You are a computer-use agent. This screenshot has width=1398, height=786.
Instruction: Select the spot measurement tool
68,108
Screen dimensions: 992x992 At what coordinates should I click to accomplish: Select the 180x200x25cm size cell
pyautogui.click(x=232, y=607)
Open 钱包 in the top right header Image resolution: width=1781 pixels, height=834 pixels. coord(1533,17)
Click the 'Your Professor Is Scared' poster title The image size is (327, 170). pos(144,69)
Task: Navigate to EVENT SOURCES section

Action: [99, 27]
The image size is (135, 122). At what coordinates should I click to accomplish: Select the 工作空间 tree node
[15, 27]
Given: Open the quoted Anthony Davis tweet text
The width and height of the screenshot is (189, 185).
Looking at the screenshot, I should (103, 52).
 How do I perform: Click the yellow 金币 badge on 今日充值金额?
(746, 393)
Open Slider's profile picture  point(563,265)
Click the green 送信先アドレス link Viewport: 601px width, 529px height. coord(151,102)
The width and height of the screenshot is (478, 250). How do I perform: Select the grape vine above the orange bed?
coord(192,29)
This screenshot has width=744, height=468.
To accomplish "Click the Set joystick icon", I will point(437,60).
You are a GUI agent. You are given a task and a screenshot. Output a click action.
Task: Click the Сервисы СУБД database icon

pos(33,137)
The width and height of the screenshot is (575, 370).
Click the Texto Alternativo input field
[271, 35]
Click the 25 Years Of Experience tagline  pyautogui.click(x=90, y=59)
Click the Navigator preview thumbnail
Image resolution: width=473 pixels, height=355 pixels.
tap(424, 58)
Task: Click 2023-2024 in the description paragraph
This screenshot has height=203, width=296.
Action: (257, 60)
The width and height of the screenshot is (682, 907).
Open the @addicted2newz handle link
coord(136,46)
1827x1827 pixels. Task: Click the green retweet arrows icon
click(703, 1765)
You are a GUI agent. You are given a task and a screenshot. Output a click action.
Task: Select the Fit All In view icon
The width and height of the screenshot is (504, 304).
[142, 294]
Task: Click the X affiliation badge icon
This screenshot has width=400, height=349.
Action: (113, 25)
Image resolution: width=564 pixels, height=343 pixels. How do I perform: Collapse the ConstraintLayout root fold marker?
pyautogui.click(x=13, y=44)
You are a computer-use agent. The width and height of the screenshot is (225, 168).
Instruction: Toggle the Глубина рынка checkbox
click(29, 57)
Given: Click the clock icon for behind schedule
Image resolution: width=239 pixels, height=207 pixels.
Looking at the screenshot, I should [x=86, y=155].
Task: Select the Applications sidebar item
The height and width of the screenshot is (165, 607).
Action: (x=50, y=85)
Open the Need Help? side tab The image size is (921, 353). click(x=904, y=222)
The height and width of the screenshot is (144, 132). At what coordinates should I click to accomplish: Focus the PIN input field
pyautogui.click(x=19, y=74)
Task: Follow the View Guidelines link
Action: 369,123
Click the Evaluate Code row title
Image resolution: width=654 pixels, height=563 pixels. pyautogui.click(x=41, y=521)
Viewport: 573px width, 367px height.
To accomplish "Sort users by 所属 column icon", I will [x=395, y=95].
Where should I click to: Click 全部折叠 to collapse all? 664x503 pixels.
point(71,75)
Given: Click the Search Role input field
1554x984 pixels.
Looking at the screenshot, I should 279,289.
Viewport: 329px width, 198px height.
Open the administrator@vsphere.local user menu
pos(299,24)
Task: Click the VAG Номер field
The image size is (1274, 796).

- - -

▸ Task details: Copy out all of the records above word for word, keeping every line in its original order.

▸ Exercise solution:
You are a computer-use agent. This screenshot has width=1398, height=786.
Instruction: Select the spot measurement tool
68,108
Screen dimensions: 992x992 At what coordinates should I click to accomplish: Select the 180x200x25cm size cell
pyautogui.click(x=232, y=607)
Open 钱包 in the top right header Image resolution: width=1781 pixels, height=834 pixels. coord(1533,17)
Click the 'Your Professor Is Scared' poster title The image size is (327, 170). pos(144,69)
Task: Navigate to EVENT SOURCES section

Action: [99, 27]
The image size is (135, 122). At what coordinates should I click to accomplish: Select the 工作空间 tree node
[15, 27]
Given: Open the quoted Anthony Davis tweet text
The width and height of the screenshot is (189, 185).
Looking at the screenshot, I should (103, 52).
 How do I perform: Click the yellow 金币 badge on 今日充值金额?
(746, 393)
Open Slider's profile picture  point(563,265)
Click the green 送信先アドレス link Viewport: 601px width, 529px height. coord(151,102)
The width and height of the screenshot is (478, 250). How do I perform: Select the grape vine above the orange bed?
coord(192,29)
This screenshot has width=744, height=468.
To accomplish "Click the Set joystick icon", I will point(437,60).
You are a GUI agent. You are given a task and a screenshot. Output a click action.
Task: Click the Сервисы СУБД database icon

pos(33,137)
The width and height of the screenshot is (575, 370).
Click the Texto Alternativo input field
[271, 35]
Click the 25 Years Of Experience tagline  pyautogui.click(x=90, y=59)
Click the Navigator preview thumbnail
Image resolution: width=473 pixels, height=355 pixels.
tap(424, 58)
Task: Click 2023-2024 in the description paragraph
This screenshot has height=203, width=296.
Action: (257, 60)
The width and height of the screenshot is (682, 907).
Open the @addicted2newz handle link
coord(136,46)
1827x1827 pixels. Task: Click the green retweet arrows icon
click(703, 1765)
You are a GUI agent. You are given a task and a screenshot. Output a click action.
Task: Select the Fit All In view icon
The width and height of the screenshot is (504, 304).
[142, 294]
Task: Click the X affiliation badge icon
This screenshot has width=400, height=349.
Action: (113, 25)
Image resolution: width=564 pixels, height=343 pixels. How do I perform: Collapse the ConstraintLayout root fold marker?
pyautogui.click(x=13, y=44)
You are a computer-use agent. The width and height of the screenshot is (225, 168).
Instruction: Toggle the Глубина рынка checkbox
click(29, 57)
Given: Click the clock icon for behind schedule
Image resolution: width=239 pixels, height=207 pixels.
Looking at the screenshot, I should [x=86, y=155].
Task: Select the Applications sidebar item
The height and width of the screenshot is (165, 607).
Action: (x=50, y=85)
Open the Need Help? side tab The image size is (921, 353). click(x=904, y=222)
The height and width of the screenshot is (144, 132). At what coordinates should I click to accomplish: Focus the PIN input field
pyautogui.click(x=19, y=74)
Task: Follow the View Guidelines link
Action: 369,123
Click the Evaluate Code row title
Image resolution: width=654 pixels, height=563 pixels. pyautogui.click(x=41, y=521)
Viewport: 573px width, 367px height.
To accomplish "Sort users by 所属 column icon", I will [x=395, y=95].
Where should I click to: Click 全部折叠 to collapse all? 664x503 pixels.
point(71,75)
Given: Click the Search Role input field
1554x984 pixels.
Looking at the screenshot, I should 279,289.
Viewport: 329px width, 198px height.
Open the administrator@vsphere.local user menu
pos(299,24)
Task: Click the VAG Номер field
The image size is (1274, 796).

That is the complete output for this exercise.